### YOUR INSTRUCTIONS
Can you print the passage from the back-to-school tips article starting at "To help you" and ending at "which ones don’t.", word for word?

BEGIN EXTRACT PROVIDED

From creating a homework caddy to nailing your after-school routine, these tips will have you prepped for the school year.

101 back-to-school tips for parents and kids

As summer comes to an end and back-to-school season begins, it can be hard to get back into the rhythm of a regular schedule — for both kids and adults. The trick, of course, is to plan ahead. Start preparing everyone a few weeks early, and make sure you have a solid child care plan in place. If you’re hiring a babysitter, nanny or tutor this year, consider bringing them on a little early to help get your child on track before the first day of school

To help you with the transition, here are 101 back-to-school tips for parents you can use to ease kids back into school life while also managing your own stress. Read through the list and identify the strategies you think could help you and your family stay organized and on top of things. Then, test out different approaches as a family so you can figure out which ones work for you and which ones don’t.

Prepare mentally

1. Set your kids’ sleep schedules back to “school time” two weeks before the first day of school.

2. Use an egg timer to get your kids used to focusing for specific periods of time.

END EXTRACT PROVIDED
BEGIN SUPPLIED INFORMATION

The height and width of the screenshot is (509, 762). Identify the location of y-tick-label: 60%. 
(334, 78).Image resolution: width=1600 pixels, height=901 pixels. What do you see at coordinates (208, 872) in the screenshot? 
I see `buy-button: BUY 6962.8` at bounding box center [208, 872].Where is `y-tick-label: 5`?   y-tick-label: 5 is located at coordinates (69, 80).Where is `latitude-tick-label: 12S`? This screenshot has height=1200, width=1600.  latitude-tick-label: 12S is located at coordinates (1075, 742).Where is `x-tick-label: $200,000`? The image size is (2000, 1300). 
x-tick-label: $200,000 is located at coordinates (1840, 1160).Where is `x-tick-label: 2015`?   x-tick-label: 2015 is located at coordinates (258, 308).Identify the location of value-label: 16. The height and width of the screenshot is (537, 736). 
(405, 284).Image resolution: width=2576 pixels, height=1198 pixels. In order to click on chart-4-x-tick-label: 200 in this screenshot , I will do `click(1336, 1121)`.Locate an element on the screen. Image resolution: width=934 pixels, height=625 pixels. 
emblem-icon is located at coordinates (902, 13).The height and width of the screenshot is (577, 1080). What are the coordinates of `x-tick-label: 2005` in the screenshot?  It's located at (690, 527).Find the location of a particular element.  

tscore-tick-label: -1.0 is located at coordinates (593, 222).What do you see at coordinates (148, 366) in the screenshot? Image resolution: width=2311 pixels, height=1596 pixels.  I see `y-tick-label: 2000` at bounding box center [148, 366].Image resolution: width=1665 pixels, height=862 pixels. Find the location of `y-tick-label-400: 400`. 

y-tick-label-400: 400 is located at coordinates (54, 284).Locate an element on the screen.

END SUPPLIED INFORMATION

### RESPONSE AREA
To help you with the transition, here are 101 back-to-school tips for parents you can use to ease kids back into school life while also managing your own stress. Read through the list and identify the strategies you think could help you and your family stay organized and on top of things. Then, test out different approaches as a family so you can figure out which ones work for you and which ones don’t.